RECORDS PROVIDED:
============================================================
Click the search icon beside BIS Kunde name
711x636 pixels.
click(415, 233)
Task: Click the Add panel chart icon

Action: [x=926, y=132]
============================================================
DESCRIPTION OF THE TASK:
Give the lines above as a numbered list, omitting the blank ones.

WRITTEN REPLY:
1. Click the search icon beside BIS Kunde name
2. 711x636 pixels.
3. click(415, 233)
4. Task: Click the Add panel chart icon
5. Action: [x=926, y=132]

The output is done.